Radiant Monster, 1996

Radiant Monster, 1996

Radiant Monster, 1996 Dimensions: 8’ x 8’ x 8’ (overall) Lumber, fabric, photograph on mylar, fetal ultrasound video loop with intrauterine audio, text slides, video projector, slide projectors, slide dissolve unit, a/v cart, speakers, lamp

Radiant Monster represents the ambivalent feelings I’ve experienced in response to real and imagined pregnancies and children. I wanted to express a continuum between the desire and the anxiety that the contemplation and experience of maternity evokes. Not surprisingly, reproductive technologies that offer new choices to infertile women, and increase the opportunity for interventions during pregnancy and birth, extend and exaggerate our relationship to our reproductive capacities.

Images of pregnancy rarely acknowledge the complexity of the lived experience of this state. Apart from the cataclysmic affect it has on your body, rarely is it simply a time of unalloyed joyful anticipation. Before my decision to have children in my early thirties the spectre of pregnancy brought nothing but anxiety and dread.

Radiant Monster was shown a number of times between 1996 and 1998. It represents a significant departure from my previous installation work, which had consisted almost entirely of large-scale drawings done directly on the walls of galleries and other exhibition spaces. This is the first time I incorporated video and slide projections, and the first time I created a three dimensional work that could be walked around.

Hands outstretched, holding, releasing or displaying something have been recurring images within my work. The hand stands for the body, without specificity of a face, representing an exchange with the world. In this case, the hand simultaneously grasps and relinquishes the image of a fetal ultrasound.

Most Western women routinely undergo ultrasounds during their preganancies. Within this circumstance attention moves away from the pregnant woman towards the monitor. We are shown the technological  mapping of an interior landscape. What is inside is displayed as something that is outside — our relationship to pregnancy is simultaneously ruptured and repaired by technology. Ultrasounds and other prenatal tests create the possibility for decisions my mother never had to consider — we assume we can control the outcome of our pregnancies. Sometimes we can, often we cannot.

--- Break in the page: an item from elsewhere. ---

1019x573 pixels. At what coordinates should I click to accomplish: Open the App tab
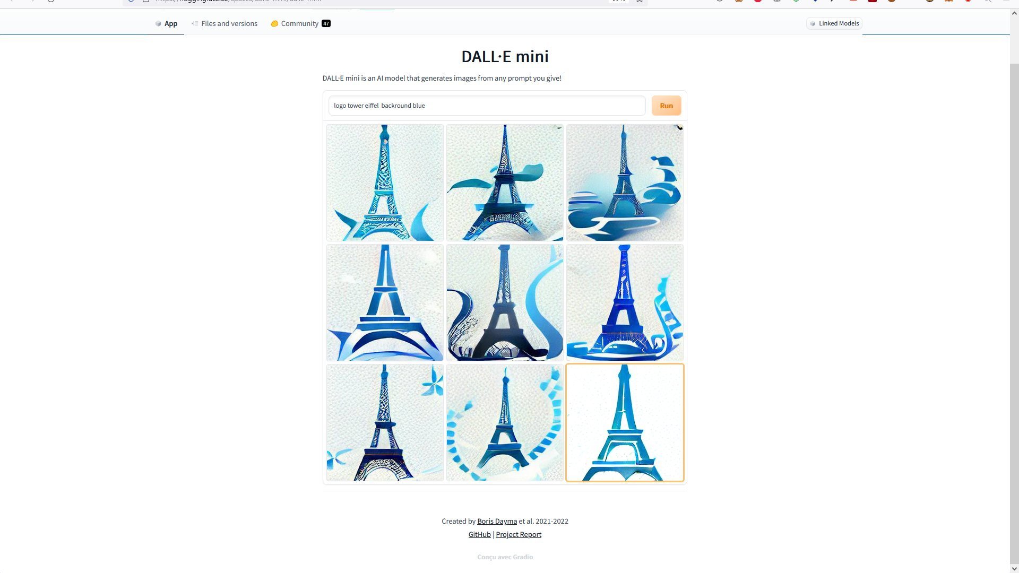click(166, 23)
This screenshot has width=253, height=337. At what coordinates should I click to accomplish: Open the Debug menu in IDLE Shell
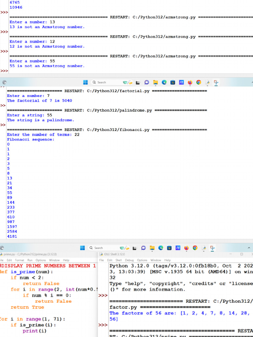pyautogui.click(x=129, y=260)
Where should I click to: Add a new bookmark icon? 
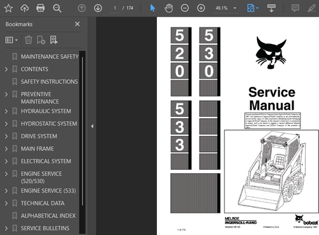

At the botton of the mylar image of the hand individual words are projected to create a series of seven phrases: INVISIBLE-STRANGER-MINE; THIS-RADIANT-MONSTER; HER-DREADED-BELOVED; THAT-ENCHANTING-TYRANT; OUR-DANGEROUS-ANGEL; THESE-DAZZLING-FICTIONS; ADORABLE-DEMON-YOU. I'm interested in using words to help locate the viewer within a territory, without constraining their interpretation.

Piero della Francesca, Madonna del Parto, c. 1460

Piero della Francesca, Madonna del Parto, c. 1460

When I designed the wooden armature for the installation I was thinking about a number of things. I wanted it to be seen as a construction in process, always incomplete  an idea of a room than an actual room  I thought about the room as a skeleton, a room where the body is surveyed (a prison, a hospital), a temple (a home for a goddess or god, riot actually present), a tomb, a womb, and a bed. The image of the hand and the projections are suspended in the doorway of the room, at the threshold--the liminal state between two places.

The sheer fabric that covers the room is a skin, a veil, a penetrable barrier between what is outside and what is inside. It evokes a domestic space traditionally associated with the feminine. I was influenced by the image of maternity represented in Piero della Francesca's 15th century fresco, Madonna del Parto.

The sound that you'd hear as you stood near the installation was from a recording representing the sounds created by blood moving through the main arteries of a pregnant woman. This is what it's supposed to sound like inside the body of a pregnant woman. This recording and others like it are sometimes used to soothe newborn babies. The interior workings of the body sound very much like the engine room of a steam ship.